Его тронули за плечо, с жиденькой ватажкой местного начальства повели на гору, где уже вовсю наяривала гармошка, — будь его воля, он бы в медные трубы дул, а за неимением труб велел сыскать гармониста. Это был неопределенного вида и возраста мужичонка, один из тех, что родились вроде бы в прошлом веке, да все еще не стали мужиками. Он разводил веснушчатыми рыженькими руками, как перед бабой своей оправдывался, а из-под рук этих рвалась вечная российская песня: «Когда б имел златые горы…» Максимилиан Михайлович поморщился, но ему объяснили: нету, нету другой песни, не умеет он ничего другого. С тем и за стол сели. Длинный получился, от одного конца поляны до другого. Человек триста село, с напряженным вниманием глядя на дорожку, которая вела к больничной кухне. Там что-то долго никого не было видно, и люди, вначале чинно сидевшие, начали волноваться. Заволновался неопределенно и Максимилиан Михайлович: он затеял все это пиршество, ему и расхлебывать в случае чего. На такое число гостей, конечно, не рассчитывал. Мисок найдут, ложек хватает, но хватит ли на всех похлебки? Он встал из-за стола и потрусил на кухню. Перепуганный повар, кормивший еще солдат первой мировой, перед ним, капитаном, вытянулся:

— Беда! По ложке и достанется, не больше.

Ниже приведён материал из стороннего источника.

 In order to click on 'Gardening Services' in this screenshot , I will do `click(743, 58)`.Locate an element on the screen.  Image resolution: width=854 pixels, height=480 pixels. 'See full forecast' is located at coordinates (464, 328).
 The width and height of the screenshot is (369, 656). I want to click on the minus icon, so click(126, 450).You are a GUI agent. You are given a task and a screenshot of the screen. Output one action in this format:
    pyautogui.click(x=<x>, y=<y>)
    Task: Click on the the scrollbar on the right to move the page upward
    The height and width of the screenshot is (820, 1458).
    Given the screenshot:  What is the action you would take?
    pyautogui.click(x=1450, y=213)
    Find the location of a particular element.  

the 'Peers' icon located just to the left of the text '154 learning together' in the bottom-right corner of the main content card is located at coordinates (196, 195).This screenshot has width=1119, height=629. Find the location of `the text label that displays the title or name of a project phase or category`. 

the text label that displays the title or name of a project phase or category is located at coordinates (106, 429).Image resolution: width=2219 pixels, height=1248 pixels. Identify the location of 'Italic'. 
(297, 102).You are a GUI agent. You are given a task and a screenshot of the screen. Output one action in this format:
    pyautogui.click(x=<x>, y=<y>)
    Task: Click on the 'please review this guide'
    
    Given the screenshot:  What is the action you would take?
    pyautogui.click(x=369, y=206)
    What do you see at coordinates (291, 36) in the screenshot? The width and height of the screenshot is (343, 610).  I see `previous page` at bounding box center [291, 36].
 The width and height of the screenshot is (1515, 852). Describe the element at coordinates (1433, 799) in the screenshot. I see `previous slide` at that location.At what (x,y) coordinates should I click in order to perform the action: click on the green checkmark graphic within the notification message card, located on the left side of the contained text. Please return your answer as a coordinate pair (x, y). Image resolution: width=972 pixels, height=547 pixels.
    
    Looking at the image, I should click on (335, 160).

Максимилиан Михайлович осмотрел котлы, зачерпнул и попробовал: наваристая похлебка вышла, в которой было и капусты, и картошки, и крупы, и мяса — всего помаленьку.

— Ну, а в окружении ты бывал? Когда довольствие долго не доставляли?

— Как не бывать, господин… товарищ, виноват, капитан!

— Так что ты тогда делал, несчастный повар?

— Да брал воды получше, заливал пожиже…

— Так что, у нас в Мяксе воды хорошей нету?

— Да есть, товарищ… господин, виноват… товарищ капитан! — догадался старый солдатский повар. — Да больно жалко варева…

Максимилиан Михайлович оставил жалеть о погибшем вареве его одного, а сам за столы поспешил: как бы недовольства какого не вышло. И в самом деле, воркотня пошла, вначале негромкая, а потом все более откровенная, дерзкая:

— Поесть обещали, да где та еда?

— Получили на триста человек, спишут на пятьсот…

— Знамо дело, тыловое начальство, оно…

— Требовать надо, чего морочат головы!..

Максимилиан Михайлович понял, что настал его черед. Встал и, не обращая внимания на досужую брань, мягко поначалу начал:

— Милые люди, послушайте, что я вам скажу…

Его послушали, поняли, что есть не дают, и хорошие такие слова завалили, как прошлогодней листвой, злым, иссохшим смешком:

— Милые мы… ха-ха… есть хотим, а нас речами кормят!..

И тогда он, самый тихий во всей, наверно, пехоте капитан, как в минуту перед атакой, во все больные легкие прокричал:

— А скажу я вам вот что!.. К бою, то есть к обеду, о-отовсь! На первый-десятый рас-считайсь! Каждый десятый ша-агом арш на кухню!

Никогда не думал, что с бору по сосенке собранная толпа может быть такой организованной. Минуту какую и длилось замешательство, как и перед настоящей атакой, потом прямо от него начался счет:

— Первый-второй-третий!..

Каждый принявший счастливый жребий выбегал из-за стола и несся к кухне, желая не отстать, не потеряться на этом пиру. А там уж старый солдатский повар развернулся: только влетал в дверь посланец десятки, как тут же и вылетал обратно с большущей миской в руках и десятком ложек в кармане. Тропинка шла к столу под спуск, каждая десятка криком поддерживала своего посланца: не дай бог, чтобы расплескал, а еще хуже — пролил! Максимилиан Михайлович глазам своим не верил: одна за другой рассаживались за столами группки людей, но не ели, ждали остальных. Теперь, когда обманный туман рассеялся, терпения хватало, беспокоились, как-то повезет остальным.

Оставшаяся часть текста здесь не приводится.